— Artículo —
+ + + +
En una entrevista cuenta George Steiner una anécdota de su niñez, cuando asistía en Francia con cinco o seis años al jardín de infancia. Los pequeños llevaban batas azules y tenían que ponerse en pie cuando entraba el maestro.
El primer día del curso se cumplió el ritual y el profesor con aire severo paseó su mirada sobre los críos antes de decir en tono desafiante: «Caballeros, o ustedes o yo.» Todos los que hemos dado clase alguna vez, sobre todo a un público muy joven, entendemos bastante bien el sentido de este dilema aparentemente truculento. Y es que la enseñanza siempre implica una cierta forma de coacción, de pugna entre voluntades.
+ + + +
[Registros de datos guardados]
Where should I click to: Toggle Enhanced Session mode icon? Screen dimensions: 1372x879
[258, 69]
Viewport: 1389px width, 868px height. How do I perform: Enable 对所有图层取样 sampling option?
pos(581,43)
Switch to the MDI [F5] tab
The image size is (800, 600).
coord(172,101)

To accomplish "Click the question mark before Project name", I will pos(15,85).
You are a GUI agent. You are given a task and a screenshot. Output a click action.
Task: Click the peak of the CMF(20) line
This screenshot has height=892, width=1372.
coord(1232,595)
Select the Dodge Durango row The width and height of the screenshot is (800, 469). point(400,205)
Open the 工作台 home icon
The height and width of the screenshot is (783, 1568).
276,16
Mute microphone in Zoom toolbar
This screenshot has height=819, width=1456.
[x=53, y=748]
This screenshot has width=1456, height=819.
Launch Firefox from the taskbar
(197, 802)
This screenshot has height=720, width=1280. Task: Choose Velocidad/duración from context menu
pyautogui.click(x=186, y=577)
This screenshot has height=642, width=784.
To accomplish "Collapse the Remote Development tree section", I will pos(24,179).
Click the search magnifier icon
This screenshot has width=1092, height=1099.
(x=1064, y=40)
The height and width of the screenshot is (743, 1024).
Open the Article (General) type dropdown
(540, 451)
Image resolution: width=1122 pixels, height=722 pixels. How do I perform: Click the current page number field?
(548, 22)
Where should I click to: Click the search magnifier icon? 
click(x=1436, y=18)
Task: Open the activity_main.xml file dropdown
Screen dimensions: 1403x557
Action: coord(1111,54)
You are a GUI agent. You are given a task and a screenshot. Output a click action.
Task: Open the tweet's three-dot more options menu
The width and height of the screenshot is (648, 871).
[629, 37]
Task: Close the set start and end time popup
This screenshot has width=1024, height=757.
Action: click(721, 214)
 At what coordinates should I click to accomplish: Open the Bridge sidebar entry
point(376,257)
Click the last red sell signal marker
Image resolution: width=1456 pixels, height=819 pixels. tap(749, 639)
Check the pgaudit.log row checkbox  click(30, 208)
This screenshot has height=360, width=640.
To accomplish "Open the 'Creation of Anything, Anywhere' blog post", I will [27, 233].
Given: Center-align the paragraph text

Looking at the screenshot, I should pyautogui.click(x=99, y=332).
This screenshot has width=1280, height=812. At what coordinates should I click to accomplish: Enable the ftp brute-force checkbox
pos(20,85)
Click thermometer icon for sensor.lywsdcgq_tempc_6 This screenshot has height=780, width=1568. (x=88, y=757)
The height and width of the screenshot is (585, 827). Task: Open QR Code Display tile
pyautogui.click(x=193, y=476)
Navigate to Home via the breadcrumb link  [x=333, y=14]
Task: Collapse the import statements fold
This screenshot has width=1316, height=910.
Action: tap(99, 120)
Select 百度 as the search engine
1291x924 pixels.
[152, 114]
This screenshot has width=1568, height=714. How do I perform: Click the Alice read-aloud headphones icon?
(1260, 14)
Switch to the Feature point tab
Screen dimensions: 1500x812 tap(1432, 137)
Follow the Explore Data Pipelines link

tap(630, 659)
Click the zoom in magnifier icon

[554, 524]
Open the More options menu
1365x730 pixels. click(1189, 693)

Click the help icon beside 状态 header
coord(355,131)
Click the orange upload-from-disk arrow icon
+ + + +
— Objetivo de la tarea —
Responda según el artículo:
(a) ¿De qué color eran las batas de los pequeños?
(b) ¿Qué frase pronunció el profesor el primer día del curso?
(c) ¿Qué implica siempre la enseñanza?

— Solución desarrollada —
(a) Azules.
(b) «Caballeros, o ustedes o yo.»
(c) Una cierta forma de coacción, de pugna entre voluntades.